▸ Problem: Arrange the data from its start through the line containing "pyautogui.click(x=1821, y=872)" as a Markdown table with two columns, Row and Line, giving each non-blank line its own numbered row. Omit the pictures.

▸ Input:

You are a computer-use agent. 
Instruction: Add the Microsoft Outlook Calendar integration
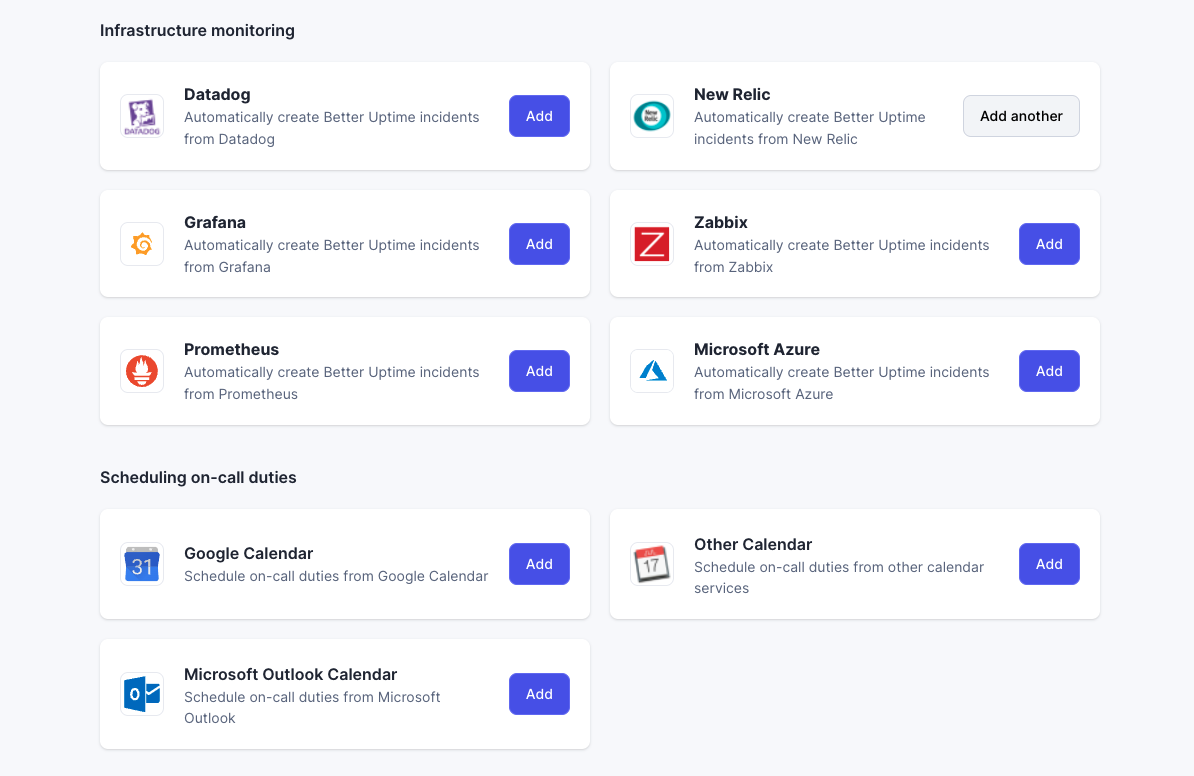[539, 694]
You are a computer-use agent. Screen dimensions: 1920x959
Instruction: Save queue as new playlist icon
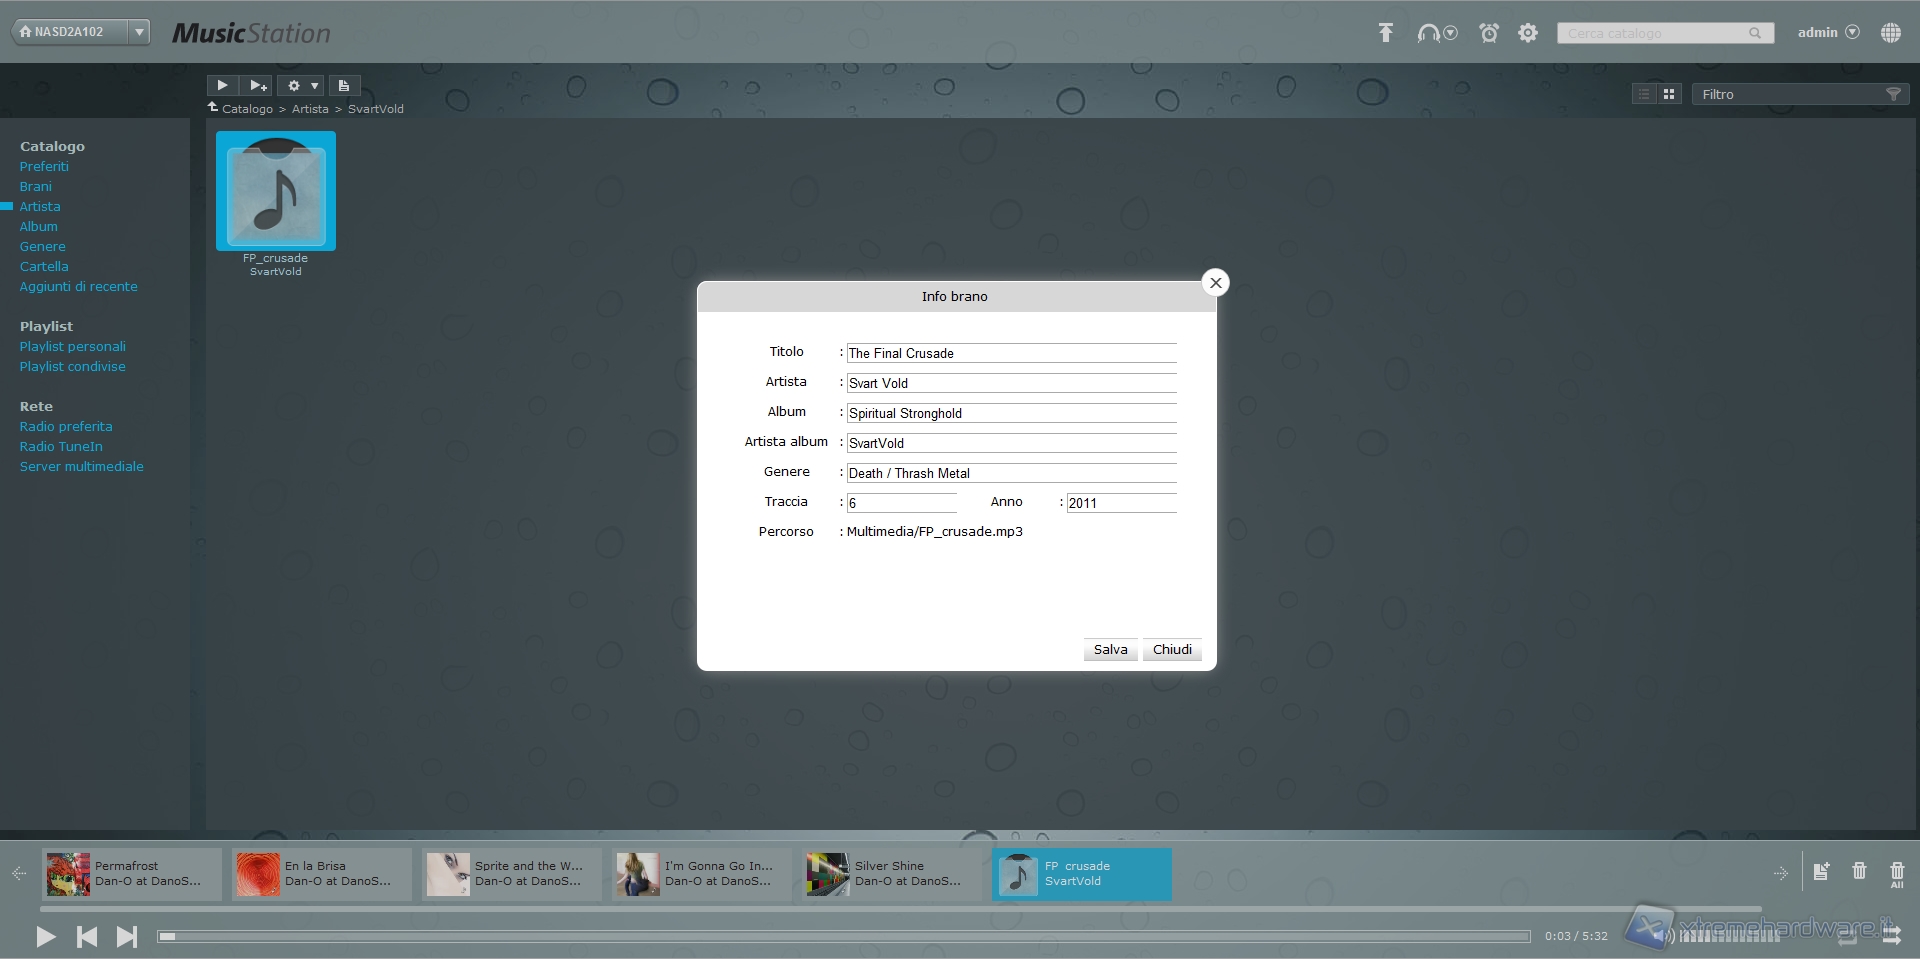pyautogui.click(x=1821, y=872)
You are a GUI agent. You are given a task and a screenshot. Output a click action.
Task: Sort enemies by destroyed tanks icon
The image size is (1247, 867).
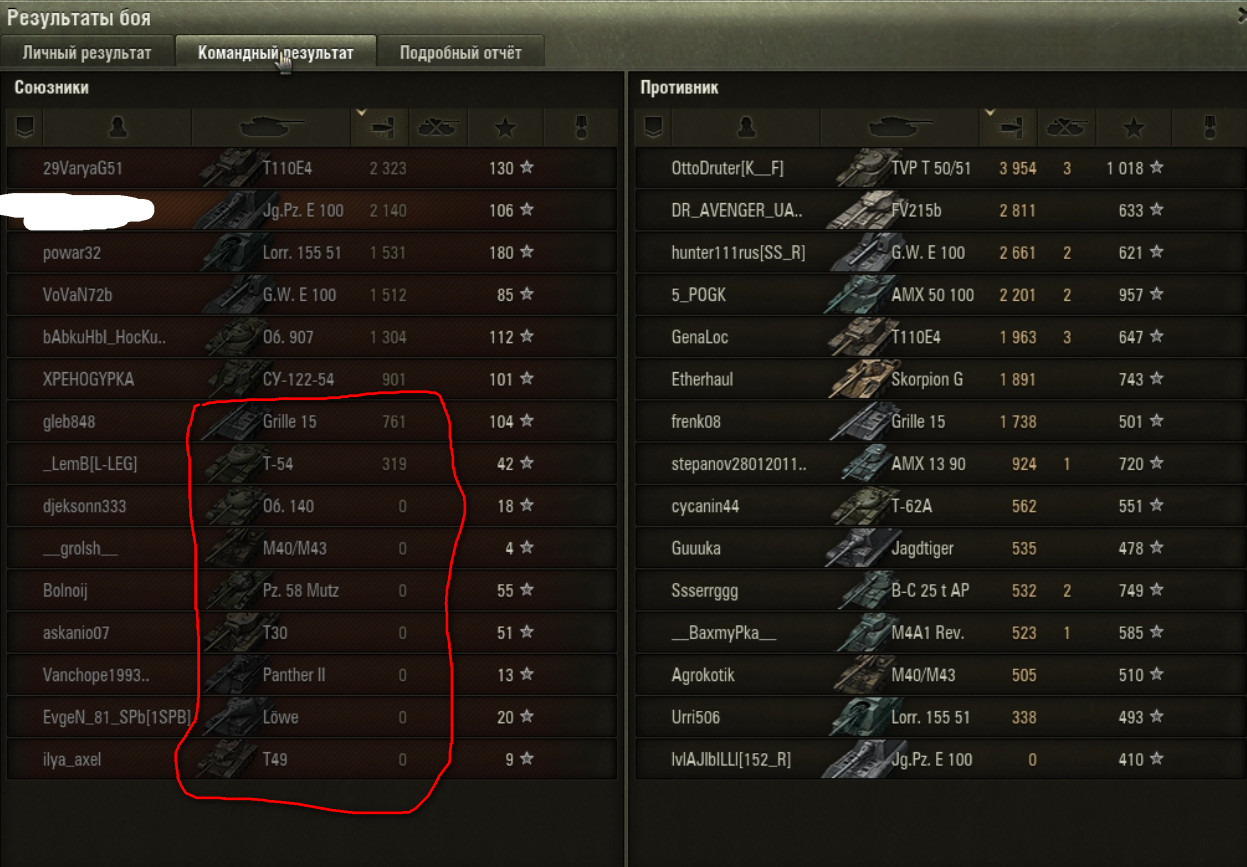[1066, 126]
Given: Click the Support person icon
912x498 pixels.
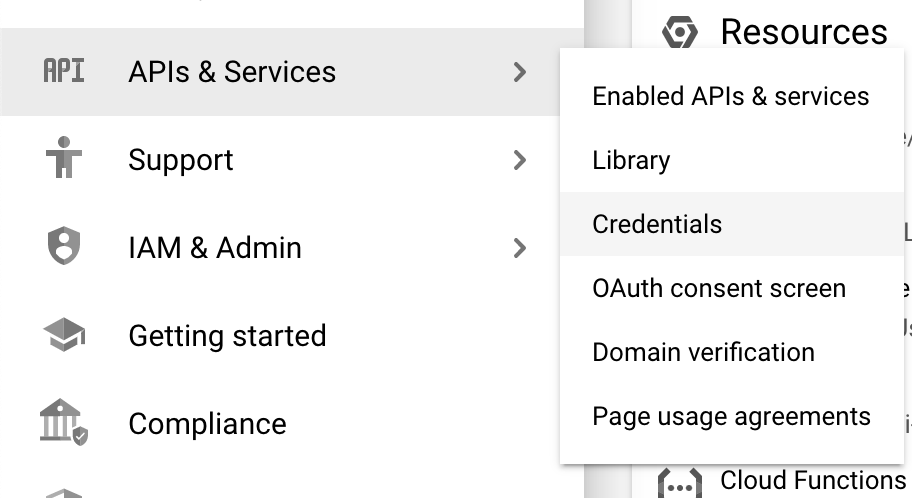Looking at the screenshot, I should [64, 160].

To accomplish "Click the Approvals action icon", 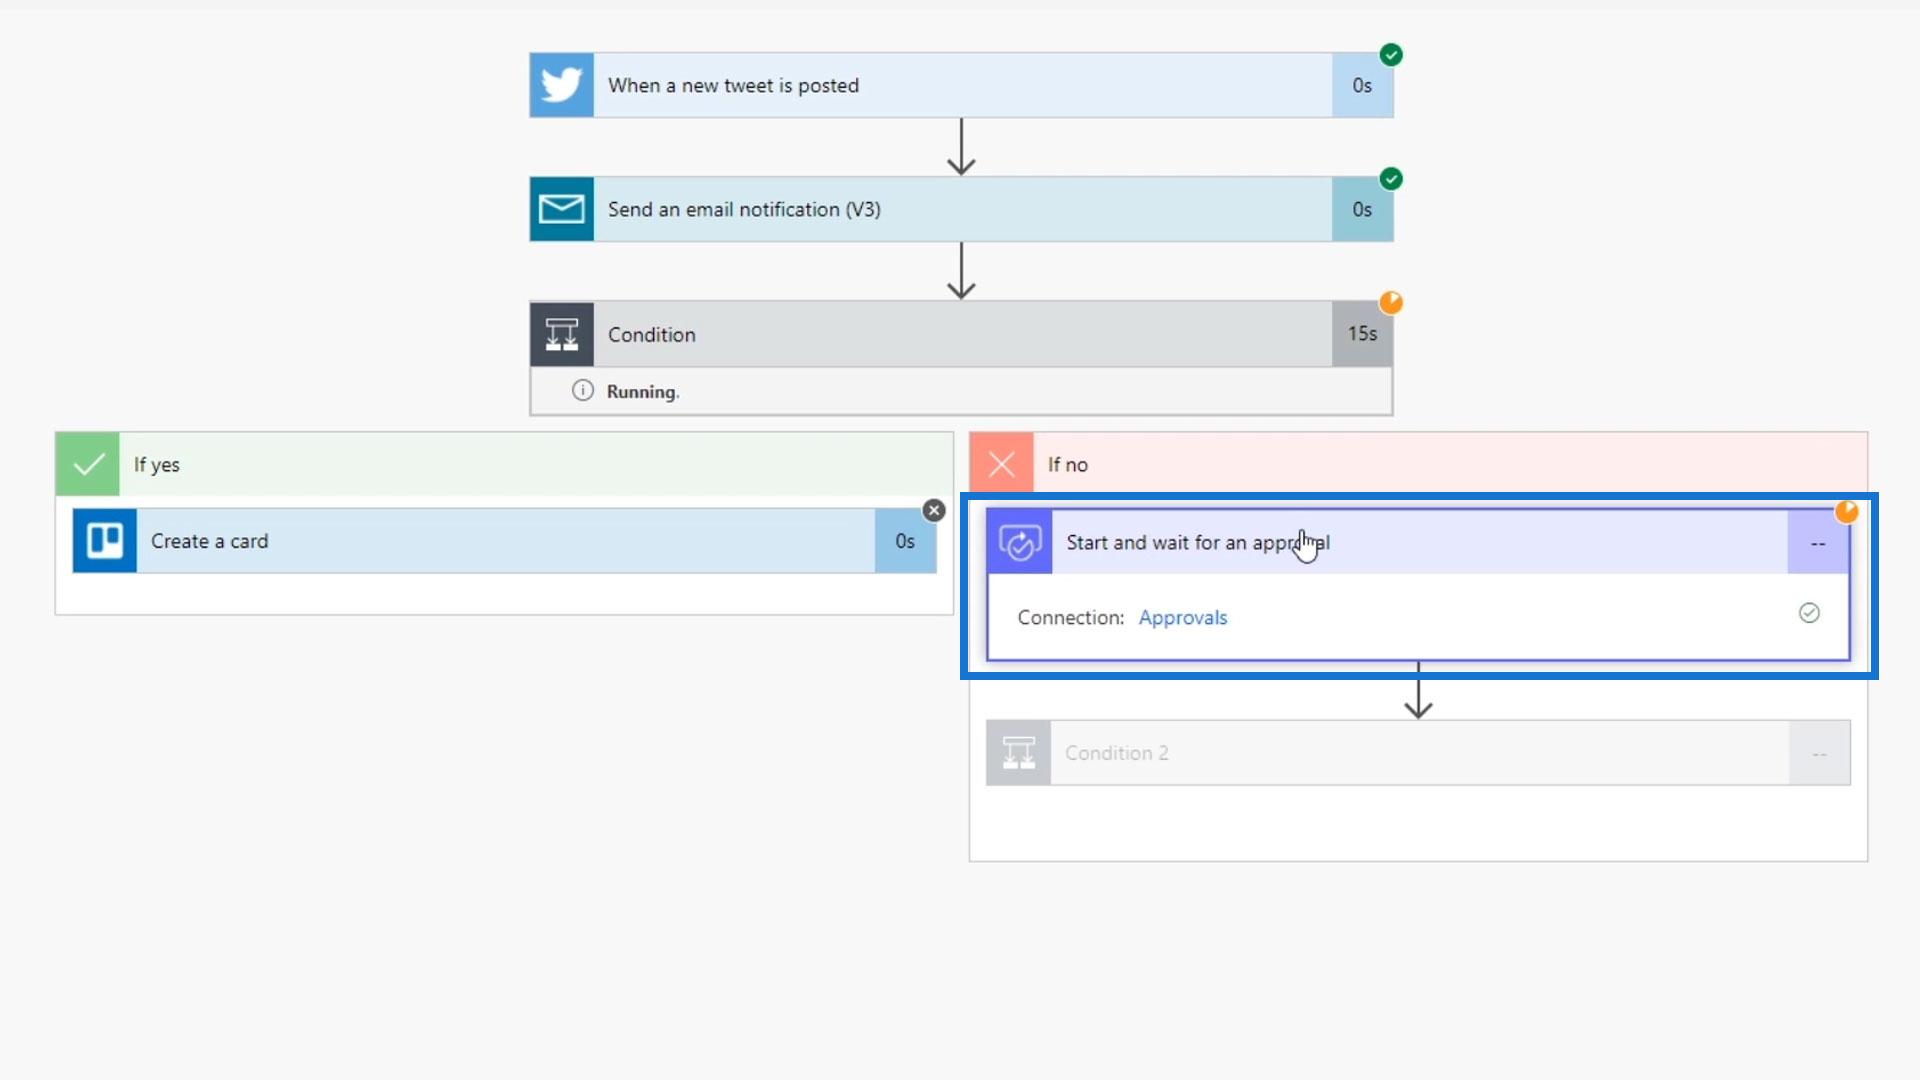I will click(x=1019, y=543).
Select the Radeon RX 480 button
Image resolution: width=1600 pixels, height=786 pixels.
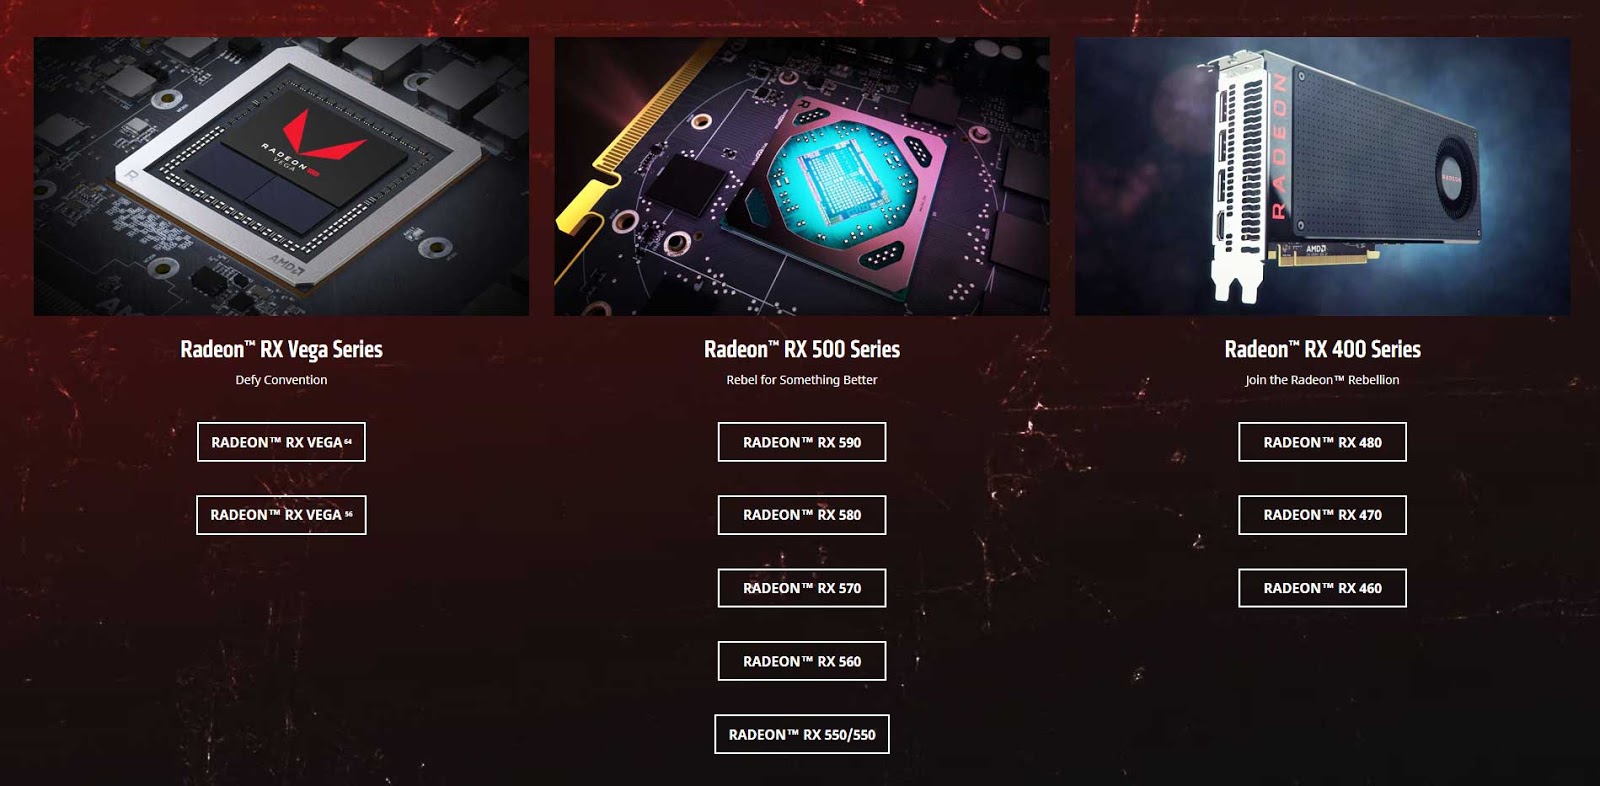(x=1322, y=442)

▸ Expected answer:
| Row | Line |
|---|---|
| 1 | You are a computer-use agent.  |
| 2 | Instruction: Add the Microsoft Outlook Calendar integration |
| 3 | [539, 694] |
| 4 | You are a computer-use agent. Screen dimensions: 1920x959 |
| 5 | Instruction: Save queue as new playlist icon |
| 6 | pyautogui.click(x=1821, y=872) |